MX records are DNS entries that are used by sending mail servers to locate destination mail servers. An mail server sending an email to a particular domain will look up the MX record for that destination domain. The MX record provides a machine name or an IP address for the destination domain. For example, if an mail server wants to send an email to email@example.com, it would perform an MX record look up on mydomain.com to determine the destination IP address. Once the sending mail server has the destination IP address, it would then be able to contact the destination machine to deliver the email.
Figure 1: Basic MX record setup.
Multiple MX Records
Some domains have several MX records associated with it. Each MX record has a different priority associated with it and each one points to a different server as illustrated in Figure 2:
Figure 2: Domain with multiple MX records.
When a sending mail server performs an MX record lookup on a destination domain, it obtains the complete list of MX records and their associated priorities. Under normal circumstances, the sending mail server will attempt to send the email to the highest priority destination first and only proceed down the list if the higher priority machine is down, overloaded or cannot take the email for some reason. This is particularly useful when building robust and high availability systems. The email is delivered according to the highest priority MX record. If the mail server specified in that record is down, then the email is routed according to the next highest priority MX record.
Using a Email Security Gateway
To help block spam and viruses, some organizations may have their mail server’s highest priority MX record point to a Email Security Gateway rather than the mail server itself. This way the first machine to receive the email would be the Email Security Gateway. The Email Security Gateway would then process the email and determine if the email is legitimate. If it is, then it would forward the email to the destination mail server.

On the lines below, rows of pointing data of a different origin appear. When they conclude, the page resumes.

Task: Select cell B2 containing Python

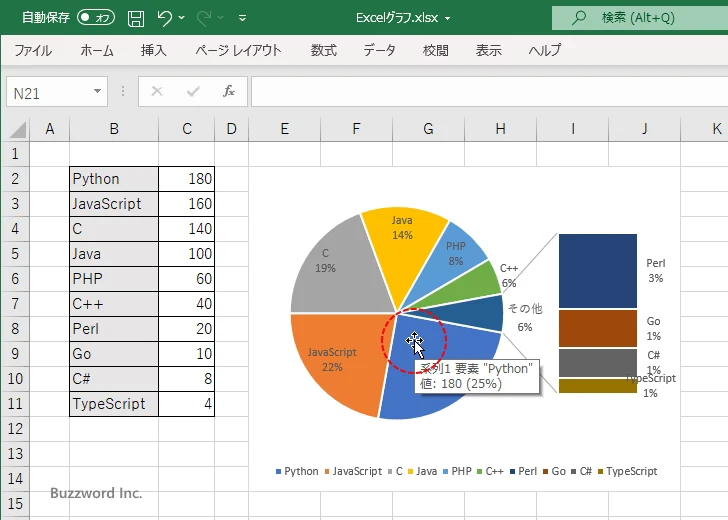Action: (x=113, y=179)
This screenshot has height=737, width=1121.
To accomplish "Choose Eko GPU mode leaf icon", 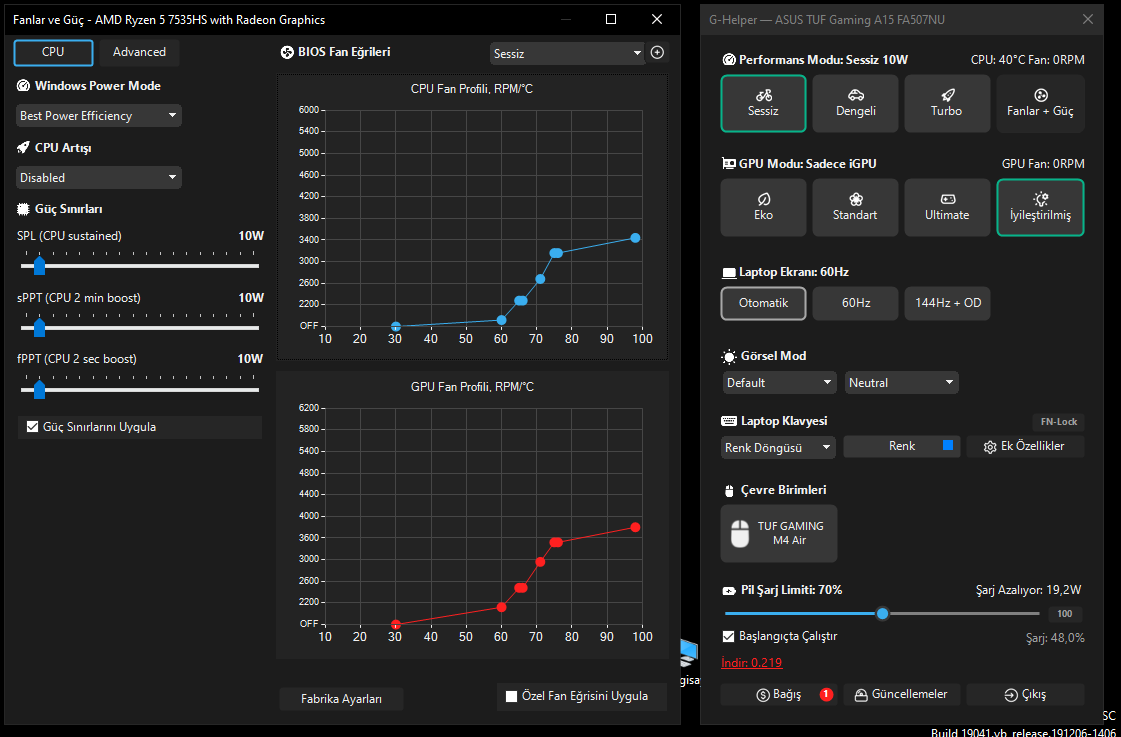I will 763,199.
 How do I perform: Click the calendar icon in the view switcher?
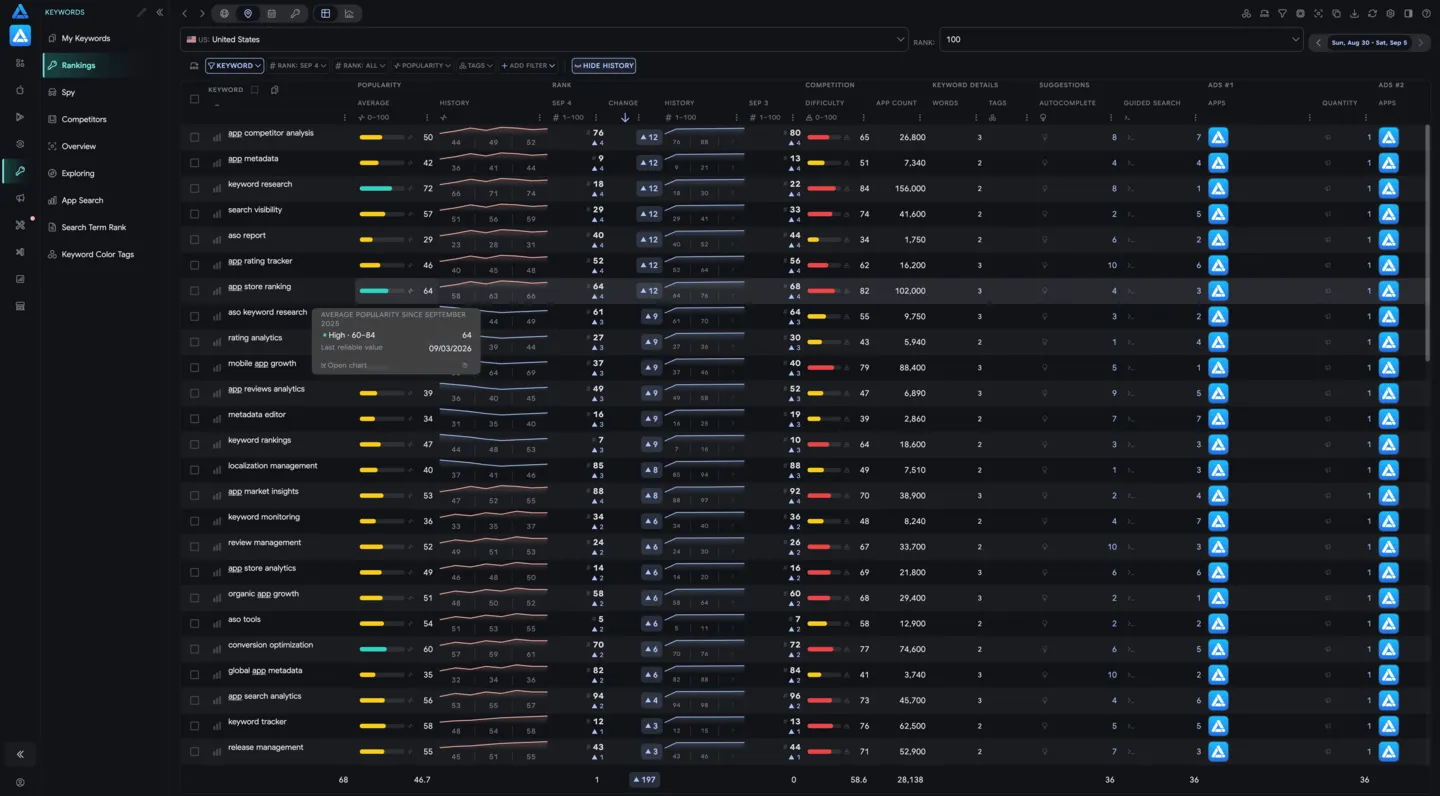(x=271, y=14)
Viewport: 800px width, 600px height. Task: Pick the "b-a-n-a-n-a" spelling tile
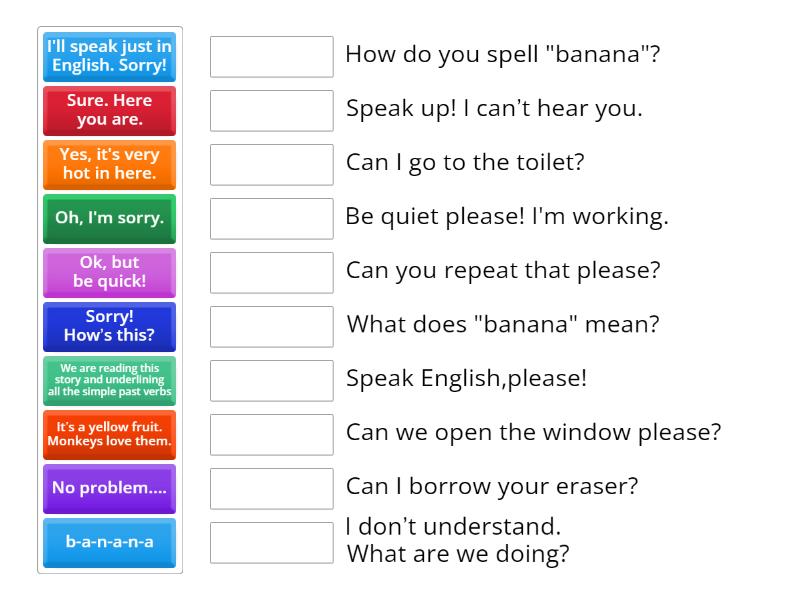109,542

Figure 3: MX Record and the Barracuda Email Security Gateway.
To protect against the case of the Email Security Gateway going down, some organizations have a lower priority or backup MX record that points directly to the mail server.
Figure 4: Wrong method for obtaining high availability.

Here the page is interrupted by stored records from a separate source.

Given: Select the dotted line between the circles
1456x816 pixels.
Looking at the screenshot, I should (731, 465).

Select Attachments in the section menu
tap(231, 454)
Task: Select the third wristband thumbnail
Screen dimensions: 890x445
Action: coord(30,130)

This, however, is not a recommended way to protect against a Email Security Gateway failing. Why? Spammers know about this method and will take advantage of the lower priority MX record that bypasses the Email Security Gateway. Spammers will send Spames directly to the lower priority MX record so that they will always bypass the Email Security Gateway and get through to the mail server.
For organizations who wish to protect against a Email Security Gateway failing, Barracuda Networks recommends having both the first and second priority MX records point to a Email Security Gateway and the Email Security Gateway pointing to an mail server. This way all email, regardless of which MX record is being used, is always processed by a Email Security Gateway first.
Figure 5: Correct method for obtaining high availability.
To effectively use MX records with Email Security Gateways, Barracuda Networks recommends having the highest priority MX record point to the Email Security Gateway and the Email Security Gateway point to the mail server.
To have a high availability environment, Barracuda Networks recommends having a lower priority MX record point to another Email Security Gateway and the Email Security Gateway point to an mail server. It is not effective to have the lower priority MX record point directly to an mail server since spam and viruses will simply bypass the higher priority MX record and use the lower priority MX record to send spam and viruses directly to the mail server.
To use MX records with the Barracuda Email Security Gateway when configuring the destination mail server, set the Use MX Records option on the BASIC > IP Configuration page in the web interface. This setting is available globally (applied for all domains) and also can be specified at the domain level.